(Saved entries)
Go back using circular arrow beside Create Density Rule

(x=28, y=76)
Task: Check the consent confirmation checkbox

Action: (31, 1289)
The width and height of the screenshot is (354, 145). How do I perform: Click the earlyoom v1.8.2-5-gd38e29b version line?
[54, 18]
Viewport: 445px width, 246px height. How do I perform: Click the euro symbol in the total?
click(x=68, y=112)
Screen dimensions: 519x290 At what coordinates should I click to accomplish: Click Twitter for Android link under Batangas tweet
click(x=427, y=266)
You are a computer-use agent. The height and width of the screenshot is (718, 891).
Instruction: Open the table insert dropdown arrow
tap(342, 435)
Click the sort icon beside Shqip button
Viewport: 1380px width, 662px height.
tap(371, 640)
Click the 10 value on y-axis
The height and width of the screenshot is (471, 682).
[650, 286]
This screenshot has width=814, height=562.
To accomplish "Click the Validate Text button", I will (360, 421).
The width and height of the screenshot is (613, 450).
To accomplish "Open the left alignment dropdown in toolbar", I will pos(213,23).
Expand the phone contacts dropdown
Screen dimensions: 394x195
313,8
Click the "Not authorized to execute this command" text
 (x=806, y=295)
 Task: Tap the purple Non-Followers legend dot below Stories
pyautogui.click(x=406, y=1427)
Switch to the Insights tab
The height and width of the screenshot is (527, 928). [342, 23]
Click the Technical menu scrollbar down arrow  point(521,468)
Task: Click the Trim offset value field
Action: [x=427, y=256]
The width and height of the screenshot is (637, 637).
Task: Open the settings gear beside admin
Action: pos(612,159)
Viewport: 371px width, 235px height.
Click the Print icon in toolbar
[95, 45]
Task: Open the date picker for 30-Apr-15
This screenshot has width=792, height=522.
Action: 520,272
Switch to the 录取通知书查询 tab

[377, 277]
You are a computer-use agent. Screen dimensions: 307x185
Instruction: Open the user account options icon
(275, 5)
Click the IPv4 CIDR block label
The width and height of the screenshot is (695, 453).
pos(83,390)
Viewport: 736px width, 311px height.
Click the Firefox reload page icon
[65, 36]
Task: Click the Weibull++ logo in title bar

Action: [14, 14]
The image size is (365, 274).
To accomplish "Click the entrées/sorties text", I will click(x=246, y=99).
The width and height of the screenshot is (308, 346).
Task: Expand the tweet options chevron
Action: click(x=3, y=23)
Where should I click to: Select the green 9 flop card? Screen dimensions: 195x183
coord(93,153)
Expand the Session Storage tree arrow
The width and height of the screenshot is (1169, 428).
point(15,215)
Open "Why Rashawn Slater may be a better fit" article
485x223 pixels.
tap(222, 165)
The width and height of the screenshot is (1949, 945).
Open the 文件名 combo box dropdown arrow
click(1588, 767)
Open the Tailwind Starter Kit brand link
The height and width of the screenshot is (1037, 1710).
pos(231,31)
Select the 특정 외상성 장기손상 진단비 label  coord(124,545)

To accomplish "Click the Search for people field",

PROBLEM STATEMENT:
Every line of the data must be reproduced exactly.

RESPONSE AREA:
Go back using circular arrow beside Create Density Rule

(x=28, y=76)
Task: Check the consent confirmation checkbox

Action: (31, 1289)
The width and height of the screenshot is (354, 145). How do I perform: Click the earlyoom v1.8.2-5-gd38e29b version line?
[54, 18]
Viewport: 445px width, 246px height. How do I perform: Click the euro symbol in the total?
click(x=68, y=112)
Screen dimensions: 519x290 At what coordinates should I click to accomplish: Click Twitter for Android link under Batangas tweet
click(x=427, y=266)
You are a computer-use agent. The height and width of the screenshot is (718, 891).
Instruction: Open the table insert dropdown arrow
tap(342, 435)
Click the sort icon beside Shqip button
Viewport: 1380px width, 662px height.
tap(371, 640)
Click the 10 value on y-axis
The height and width of the screenshot is (471, 682).
[650, 286]
This screenshot has width=814, height=562.
To accomplish "Click the Validate Text button", I will (360, 421).
The width and height of the screenshot is (613, 450).
To accomplish "Open the left alignment dropdown in toolbar", I will pos(213,23).
Expand the phone contacts dropdown
Screen dimensions: 394x195
313,8
Click the "Not authorized to execute this command" text
 (x=806, y=295)
 Task: Tap the purple Non-Followers legend dot below Stories
pyautogui.click(x=406, y=1427)
Switch to the Insights tab
The height and width of the screenshot is (527, 928). [342, 23]
Click the Technical menu scrollbar down arrow  point(521,468)
Task: Click the Trim offset value field
Action: [x=427, y=256]
The width and height of the screenshot is (637, 637).
Task: Open the settings gear beside admin
Action: pos(612,159)
Viewport: 371px width, 235px height.
Click the Print icon in toolbar
[95, 45]
Task: Open the date picker for 30-Apr-15
This screenshot has width=792, height=522.
Action: 520,272
Switch to the 录取通知书查询 tab

[377, 277]
You are a computer-use agent. Screen dimensions: 307x185
Instruction: Open the user account options icon
(275, 5)
Click the IPv4 CIDR block label
The width and height of the screenshot is (695, 453).
pos(83,390)
Viewport: 736px width, 311px height.
Click the Firefox reload page icon
[65, 36]
Task: Click the Weibull++ logo in title bar

Action: [14, 14]
The image size is (365, 274).
To accomplish "Click the entrées/sorties text", I will click(x=246, y=99).
The width and height of the screenshot is (308, 346).
Task: Expand the tweet options chevron
Action: click(x=3, y=23)
Where should I click to: Select the green 9 flop card? Screen dimensions: 195x183
coord(93,153)
Expand the Session Storage tree arrow
The width and height of the screenshot is (1169, 428).
point(15,215)
Open "Why Rashawn Slater may be a better fit" article
485x223 pixels.
tap(222, 165)
The width and height of the screenshot is (1949, 945).
Open the 文件名 combo box dropdown arrow
click(1588, 767)
Open the Tailwind Starter Kit brand link
The height and width of the screenshot is (1037, 1710).
pos(231,31)
Select the 특정 외상성 장기손상 진단비 label  coord(124,545)

To accomplish "Click the Search for people field",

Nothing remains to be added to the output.